SP tem primeira morte por dengue hemorrágica contraída no Estado

A Secretaria Estadual de Saúde de São Paulo confirmou nesta segunda-feira o primeiro caso de morte por dengue hemorrágica contraída no Estado. Os exames de uma professora, da região de Piracicaba, que morreu no dia 5 de fevereiro, comprovam que ela contraiu a doença. Os testes foram realizados pelo Instituto Adolfo Lutz. A professora teve contato com um motorista que veio do Rio. Os dois filhos dela também contraíram dengue e estão sendo tratados.Já a capital paulista tem mais três casos confirmados de dengue transmitidos na cidade. O número de casos autóctones subiu de seis para nove, todos na zona norte da capital. São dois novos casos na Vila Medeiros e um no Pari. A cidade ainda acumula outros 253 casos importados de dengue, incluindo uma morte pela forma hemorrágica. No total, são 262 casos da doença. Na sexta-feira, eram 190. Os dados são da Secretaria Municipal da Saúde de SP.Laboratórios particulares fazem exame diagnóstico de dengue.
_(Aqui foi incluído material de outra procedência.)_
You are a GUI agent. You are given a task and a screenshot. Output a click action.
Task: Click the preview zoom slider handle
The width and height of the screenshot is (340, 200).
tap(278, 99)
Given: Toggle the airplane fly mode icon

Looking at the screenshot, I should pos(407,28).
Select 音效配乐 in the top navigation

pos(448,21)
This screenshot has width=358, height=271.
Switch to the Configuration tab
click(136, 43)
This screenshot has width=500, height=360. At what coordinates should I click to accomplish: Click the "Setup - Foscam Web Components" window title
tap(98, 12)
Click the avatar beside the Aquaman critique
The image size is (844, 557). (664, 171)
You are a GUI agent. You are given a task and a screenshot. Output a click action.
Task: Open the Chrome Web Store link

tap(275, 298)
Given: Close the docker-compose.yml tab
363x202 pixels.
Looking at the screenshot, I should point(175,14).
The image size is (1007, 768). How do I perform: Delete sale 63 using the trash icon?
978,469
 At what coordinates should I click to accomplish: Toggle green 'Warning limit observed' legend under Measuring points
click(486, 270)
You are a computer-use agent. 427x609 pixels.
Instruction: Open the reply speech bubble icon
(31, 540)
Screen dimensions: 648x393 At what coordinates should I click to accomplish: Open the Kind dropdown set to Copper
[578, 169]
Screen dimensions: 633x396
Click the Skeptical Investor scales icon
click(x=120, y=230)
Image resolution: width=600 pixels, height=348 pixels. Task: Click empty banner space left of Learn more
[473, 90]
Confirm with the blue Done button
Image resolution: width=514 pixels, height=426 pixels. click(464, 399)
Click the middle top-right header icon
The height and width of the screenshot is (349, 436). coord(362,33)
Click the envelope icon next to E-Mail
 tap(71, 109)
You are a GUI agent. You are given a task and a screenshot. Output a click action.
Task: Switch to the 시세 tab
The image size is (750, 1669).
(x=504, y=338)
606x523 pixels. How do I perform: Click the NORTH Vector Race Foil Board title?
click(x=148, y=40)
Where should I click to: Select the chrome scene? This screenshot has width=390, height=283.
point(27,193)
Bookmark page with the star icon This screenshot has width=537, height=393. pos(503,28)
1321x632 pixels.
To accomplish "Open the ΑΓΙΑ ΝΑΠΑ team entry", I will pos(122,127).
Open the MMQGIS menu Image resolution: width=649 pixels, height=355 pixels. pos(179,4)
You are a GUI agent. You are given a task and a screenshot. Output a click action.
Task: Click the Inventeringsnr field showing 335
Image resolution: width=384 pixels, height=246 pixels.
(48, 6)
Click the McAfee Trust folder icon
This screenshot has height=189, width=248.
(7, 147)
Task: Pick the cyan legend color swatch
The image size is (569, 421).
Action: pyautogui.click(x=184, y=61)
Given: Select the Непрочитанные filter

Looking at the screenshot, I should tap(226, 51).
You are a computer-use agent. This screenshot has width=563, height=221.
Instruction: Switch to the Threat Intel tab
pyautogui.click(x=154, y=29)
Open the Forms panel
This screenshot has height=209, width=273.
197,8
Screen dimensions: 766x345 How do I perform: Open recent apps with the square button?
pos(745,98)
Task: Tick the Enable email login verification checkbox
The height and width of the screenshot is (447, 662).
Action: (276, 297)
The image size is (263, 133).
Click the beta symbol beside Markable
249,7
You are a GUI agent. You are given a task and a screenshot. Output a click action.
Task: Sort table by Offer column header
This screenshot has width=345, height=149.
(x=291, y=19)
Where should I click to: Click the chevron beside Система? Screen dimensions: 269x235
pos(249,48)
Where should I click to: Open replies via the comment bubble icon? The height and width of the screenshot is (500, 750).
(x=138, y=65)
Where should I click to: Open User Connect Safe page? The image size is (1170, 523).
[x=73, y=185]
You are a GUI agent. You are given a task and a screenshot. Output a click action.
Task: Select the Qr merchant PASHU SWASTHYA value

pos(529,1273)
O teste é feito com amostra de sangue. "O exame mostra se a pessoa está com dengue ou se teve a doença no passado", explica o infectologista Celso Granato, do laboratório Fleury. "O teste não é capaz de identificar o tipo do vírus ou quantas vezes a pessoa teve a doença."Chamado de sorologia para dengue ou detecção de anticorpos antidengue, o exame é coberto por vários planos de saúde. No Fleury, os convênios pagam a maior parte dos testes solicitados. Já no Delboni Auriemo, a maioria dos pacientes paga como particular. O preço do varia de R$ 100 a R$ 178, de acordo com o laboratório.